中性脂肪は、身体に必要な脂質のひとつです。ただし、血液中で高い状態が続くと、動脈硬化や急性膵炎などのリスクにつながることがあります。
そもそも中性脂肪とはどのような役割があるのか
中性脂肪は、身体を動かすためのエネルギー源です。食事から摂った糖質や脂質のうち、使い切れなかった分は中性脂肪として蓄えられ、必要に応じて分解されます。また、体温を保ったり、内臓への衝撃を和らげたりする役割もあります。中性脂肪そのものが悪いわけではありませんが、増えすぎると生活習慣の見直しや治療が必要になることがあります。
血液検査で中性脂肪の値が高くなる主な原因
中性脂肪が高くなる主な原因は、エネルギーの摂り過ぎです。甘い飲み物や菓子類、白米、パン、麺類などの糖質を摂り過ぎると、余ったエネルギーが中性脂肪として蓄えられやすくなります。アルコールも、肝臓で中性脂肪を作りやすくします。そのほか、運動不足、肥満、糖尿病、脂肪肝、甲状腺機能低下症、遺伝的な体質なども関係します。
基準値より高い中性脂肪を放置する健康リスク
中性脂肪が高い状態を放置すると、動脈硬化が進み、心筋梗塞や脳梗塞などにつながることがあります。
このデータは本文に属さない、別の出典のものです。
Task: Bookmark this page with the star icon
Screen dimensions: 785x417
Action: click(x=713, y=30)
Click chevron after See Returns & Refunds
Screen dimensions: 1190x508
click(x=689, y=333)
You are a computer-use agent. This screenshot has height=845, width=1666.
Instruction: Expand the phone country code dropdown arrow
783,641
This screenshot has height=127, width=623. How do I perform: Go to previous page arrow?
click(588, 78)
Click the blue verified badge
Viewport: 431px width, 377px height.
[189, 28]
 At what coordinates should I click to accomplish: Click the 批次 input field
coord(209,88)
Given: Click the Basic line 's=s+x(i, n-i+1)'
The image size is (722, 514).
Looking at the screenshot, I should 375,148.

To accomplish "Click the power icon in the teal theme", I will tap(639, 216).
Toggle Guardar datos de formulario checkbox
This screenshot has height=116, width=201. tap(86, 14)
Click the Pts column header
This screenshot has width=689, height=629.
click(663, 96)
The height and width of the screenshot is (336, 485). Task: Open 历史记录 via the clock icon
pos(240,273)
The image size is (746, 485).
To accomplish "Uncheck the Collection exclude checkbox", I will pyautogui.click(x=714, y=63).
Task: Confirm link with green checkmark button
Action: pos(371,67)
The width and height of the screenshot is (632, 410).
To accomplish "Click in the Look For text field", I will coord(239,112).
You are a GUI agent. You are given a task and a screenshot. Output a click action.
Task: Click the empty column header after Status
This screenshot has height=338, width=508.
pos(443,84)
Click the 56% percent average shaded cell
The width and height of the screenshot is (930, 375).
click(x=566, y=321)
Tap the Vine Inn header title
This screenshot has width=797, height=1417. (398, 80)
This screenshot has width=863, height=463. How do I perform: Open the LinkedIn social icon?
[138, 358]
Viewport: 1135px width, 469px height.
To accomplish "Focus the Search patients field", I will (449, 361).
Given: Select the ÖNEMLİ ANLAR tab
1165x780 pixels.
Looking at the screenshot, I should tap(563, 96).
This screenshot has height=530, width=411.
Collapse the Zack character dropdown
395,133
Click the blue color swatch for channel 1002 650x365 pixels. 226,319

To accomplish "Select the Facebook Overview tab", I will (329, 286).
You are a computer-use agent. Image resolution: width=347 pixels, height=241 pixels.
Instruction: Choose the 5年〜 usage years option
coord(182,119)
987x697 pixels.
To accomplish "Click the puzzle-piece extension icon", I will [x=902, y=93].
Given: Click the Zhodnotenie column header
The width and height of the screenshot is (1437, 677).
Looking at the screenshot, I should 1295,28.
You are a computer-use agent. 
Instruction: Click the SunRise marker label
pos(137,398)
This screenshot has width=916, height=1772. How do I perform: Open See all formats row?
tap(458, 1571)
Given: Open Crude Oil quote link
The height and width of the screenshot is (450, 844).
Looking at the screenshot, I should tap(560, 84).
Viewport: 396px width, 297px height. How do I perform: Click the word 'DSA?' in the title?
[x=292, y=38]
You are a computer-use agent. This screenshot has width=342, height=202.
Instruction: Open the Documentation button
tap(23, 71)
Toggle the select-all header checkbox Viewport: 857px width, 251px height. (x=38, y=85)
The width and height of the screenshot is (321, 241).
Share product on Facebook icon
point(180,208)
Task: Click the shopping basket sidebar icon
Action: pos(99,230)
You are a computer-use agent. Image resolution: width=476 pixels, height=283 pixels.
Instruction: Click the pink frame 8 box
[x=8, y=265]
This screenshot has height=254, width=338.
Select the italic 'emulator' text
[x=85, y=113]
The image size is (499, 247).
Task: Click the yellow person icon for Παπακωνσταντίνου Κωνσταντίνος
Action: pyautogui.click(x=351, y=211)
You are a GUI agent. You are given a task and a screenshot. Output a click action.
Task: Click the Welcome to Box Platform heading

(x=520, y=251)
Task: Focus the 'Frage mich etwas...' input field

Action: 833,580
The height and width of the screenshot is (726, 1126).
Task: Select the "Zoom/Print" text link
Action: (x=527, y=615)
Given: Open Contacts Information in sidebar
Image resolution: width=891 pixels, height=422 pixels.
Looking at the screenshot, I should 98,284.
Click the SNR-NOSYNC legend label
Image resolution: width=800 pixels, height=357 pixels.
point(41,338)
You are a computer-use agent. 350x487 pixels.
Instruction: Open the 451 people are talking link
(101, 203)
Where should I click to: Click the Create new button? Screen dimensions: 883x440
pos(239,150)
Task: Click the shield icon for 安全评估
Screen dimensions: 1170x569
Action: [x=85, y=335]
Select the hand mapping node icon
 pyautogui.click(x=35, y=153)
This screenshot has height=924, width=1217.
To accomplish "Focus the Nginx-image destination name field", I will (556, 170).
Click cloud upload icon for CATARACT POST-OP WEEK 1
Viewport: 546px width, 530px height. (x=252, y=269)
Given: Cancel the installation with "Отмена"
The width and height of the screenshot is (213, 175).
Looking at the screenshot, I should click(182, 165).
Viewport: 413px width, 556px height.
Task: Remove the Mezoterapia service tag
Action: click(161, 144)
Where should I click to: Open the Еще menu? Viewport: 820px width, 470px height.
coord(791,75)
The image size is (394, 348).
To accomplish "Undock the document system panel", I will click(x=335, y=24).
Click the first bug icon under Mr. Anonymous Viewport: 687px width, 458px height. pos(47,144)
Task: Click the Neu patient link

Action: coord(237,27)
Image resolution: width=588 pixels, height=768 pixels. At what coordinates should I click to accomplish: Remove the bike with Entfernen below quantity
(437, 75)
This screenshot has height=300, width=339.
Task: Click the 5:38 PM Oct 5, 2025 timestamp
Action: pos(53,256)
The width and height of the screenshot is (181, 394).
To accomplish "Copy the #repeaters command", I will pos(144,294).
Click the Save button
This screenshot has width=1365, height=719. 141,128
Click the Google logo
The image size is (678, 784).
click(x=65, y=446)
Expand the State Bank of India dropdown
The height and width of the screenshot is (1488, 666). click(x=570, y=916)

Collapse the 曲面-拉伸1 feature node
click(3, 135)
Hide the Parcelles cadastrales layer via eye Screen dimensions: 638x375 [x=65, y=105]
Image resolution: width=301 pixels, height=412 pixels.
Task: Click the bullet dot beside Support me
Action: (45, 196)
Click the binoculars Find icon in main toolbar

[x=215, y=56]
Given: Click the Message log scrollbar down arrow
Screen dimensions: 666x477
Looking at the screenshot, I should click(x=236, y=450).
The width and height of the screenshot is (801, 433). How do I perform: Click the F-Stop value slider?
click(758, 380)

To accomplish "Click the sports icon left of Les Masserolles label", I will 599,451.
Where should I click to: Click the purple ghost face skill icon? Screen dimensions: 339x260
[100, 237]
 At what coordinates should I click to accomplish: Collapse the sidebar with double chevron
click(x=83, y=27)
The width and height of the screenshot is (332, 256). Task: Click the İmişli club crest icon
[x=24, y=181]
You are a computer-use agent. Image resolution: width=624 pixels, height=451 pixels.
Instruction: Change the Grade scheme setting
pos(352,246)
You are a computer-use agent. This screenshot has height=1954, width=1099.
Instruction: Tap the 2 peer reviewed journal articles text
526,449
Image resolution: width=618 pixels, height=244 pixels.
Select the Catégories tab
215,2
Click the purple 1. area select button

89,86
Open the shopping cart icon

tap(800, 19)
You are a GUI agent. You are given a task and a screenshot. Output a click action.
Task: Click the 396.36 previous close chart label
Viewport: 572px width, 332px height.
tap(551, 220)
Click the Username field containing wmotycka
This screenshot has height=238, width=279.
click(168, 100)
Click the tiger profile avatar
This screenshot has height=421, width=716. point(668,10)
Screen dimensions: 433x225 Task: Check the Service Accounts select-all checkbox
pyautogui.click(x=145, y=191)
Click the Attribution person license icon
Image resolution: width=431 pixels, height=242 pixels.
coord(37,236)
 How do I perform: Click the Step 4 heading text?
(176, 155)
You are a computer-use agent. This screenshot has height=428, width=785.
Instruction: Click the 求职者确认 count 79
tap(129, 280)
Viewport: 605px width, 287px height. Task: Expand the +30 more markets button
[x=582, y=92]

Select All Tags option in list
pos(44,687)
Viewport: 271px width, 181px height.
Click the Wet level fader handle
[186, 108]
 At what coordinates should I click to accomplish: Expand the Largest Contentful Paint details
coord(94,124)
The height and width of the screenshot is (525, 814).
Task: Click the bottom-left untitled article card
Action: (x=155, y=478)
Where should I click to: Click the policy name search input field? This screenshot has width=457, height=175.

また、中性脂肪が著しく高い場合は、急性膵炎を起こすことがあります。
血液検査の「中性脂肪値」の基準値と再検査が必要な数値
再検査・精密検査を受診した方が良い結果がいくつかあります。以下のような診断結果の場合にはすぐに病院に受診しましょう。
血液検査の「中性脂肪値」の基準値と結果の見方
中性脂肪は、空腹時で150mg/dL以上、随時採血で175mg/dL以上の場合に、高トリグリセライド血症と判断されます。随時採血とは、食事の時間にかかわらず行う採血です。特に、500mg/dL以上の高値では急性膵炎のリスクが高くなるため、早めの受診が必要です。
血液検査の「中性脂肪値」の異常値・再検査基準と内容
中性脂肪が高い場合は、空腹時採血で再確認し、血糖値、HbA1c、肝機能、腎機能、甲状腺機能なども調べます。費用は保険診療で3割負担の場合、数千円程度が目安です。再検査や精密検査は、まず内科で相談できます。糖尿病や甲状腺の異常が疑われる場合は内分泌内科、動脈硬化や心血管リスクの評価が必要な場合は循環器内科で相談することもあります。要検査にあたる300〜499mg/dLは1〜3か月以内、要精査にあたる500mg/dL以上はできるだけ早く受診しましょう。治療は食事、運動、飲酒量の見直しが基本で、必要に応じて薬物療法を検討します。